If words struggle to speak for the fluid continuum of being, perhaps this strengthens photography’s role in contributing to a more visceral conversation – showing not telling. This is the catalyst for bringing these three artists together, artists whose work give weight to the idea that photographs may be able to express, imagine and represent something that words cannot.
K Young creates meticulous collages that deftly reveal the constructed nature of gender and identity. Their work starts with found photographs — mostly from second-hand books and magazines. These sources of material are telling enough; pages where identities are shaped, reinforced and shared. Pages where we are told what is right and wrong, acceptable and unacceptable. K Young then takes these images and cuts them up, rearranges them, splices them, layers them and re-photographs them. What once were whole photographs are now a liberated fusion of bodies, furniture, interiors and clothing. They are tender yet humourous, sexual yet reserved. Whilst K Young’s work literally deconstructs, and reconstructs, identities, it does so symbolically too. Through the act of freely mixing and matching identities, they suggest a different story than the one in magazines, tossing aside the belief that existence is fixed or singular. K Young brings this idea full circle by nevershowing an entire face. In doing so, they invite anyone to be whoever they want to be.
Whereas K Young alludes to ideas of gender and identity in their work through collage, Ferry Van der Nat is less implicit. In fact, Van der Nat’s work is unflinchingly explicit. Working with the Polaroid Land Camera 103 and the Polaroid Big Shot — the same camera Andy Warhol used for many of his overtly sexual images — Van der Nat examines naked bodies with a candidly gay gaze. Nearly all of them are men: truncated torsos, faces, buttocks and private parts — sometimes erect.
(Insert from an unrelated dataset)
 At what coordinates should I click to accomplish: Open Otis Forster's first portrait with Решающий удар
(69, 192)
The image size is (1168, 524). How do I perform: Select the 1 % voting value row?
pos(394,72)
They are tightly framed images; skin, hair and limbs fill the space, illuminated under the bright flash of the polaroid. This combination of extreme proximity and the polaroid’s immediacy gives Van der Nat’s photographs their characteristic, erotic charge. As a viewer, such images push us to confront sexuality head-on — there is nowhere else to look. In a society that is still often uncomfortable with such openness, Van der Nat’s photographs are a frank reply.
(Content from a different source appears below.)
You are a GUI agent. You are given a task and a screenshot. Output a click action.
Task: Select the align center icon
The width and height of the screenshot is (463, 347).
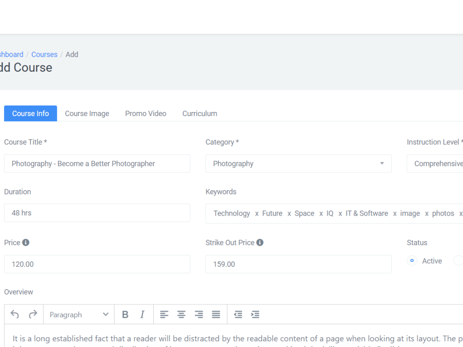181,314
Michael Bailey-Gates uses photography to gracefully dissolve binary perceptions of gender, identity and sexuality. In their intimate photographs of themselves and their friends, the definitions we’ve been conditioned to use become futile. Man and woman; masculine and feminine; straight and gay; all ebb into irrelevance. Even gender itself seems somehow immaterial. Objects, postures, relationships, clothes and actions too are here playfully reclaimed by anyone.
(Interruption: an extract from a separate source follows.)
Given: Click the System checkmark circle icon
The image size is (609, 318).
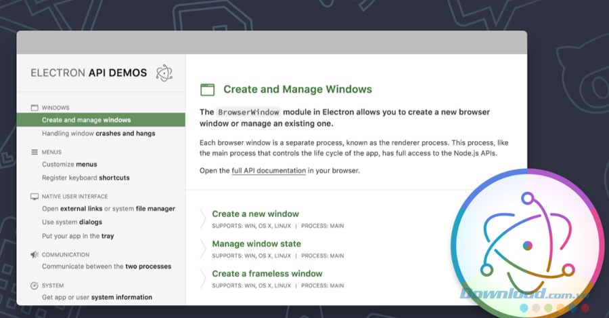Looking at the screenshot, I should 35,285.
But whilst Bailey-Gates confronts the conventions that continue to marginalise so many today, they do so without hostility. Instead, Bailey-Gates’ photographs are joyous, where those in front of the camera are free to imagine, perform and exist as they wish.
At the heart of Bailey-Gates’ practice is a desire to reflect a world where gender, identity and sexuality are boundless conditions; always in motion and attune to each individual and each moment. Bailey-Gates knows such a world is real, and in looking at their photographs, we are able to catch a glimpse of it.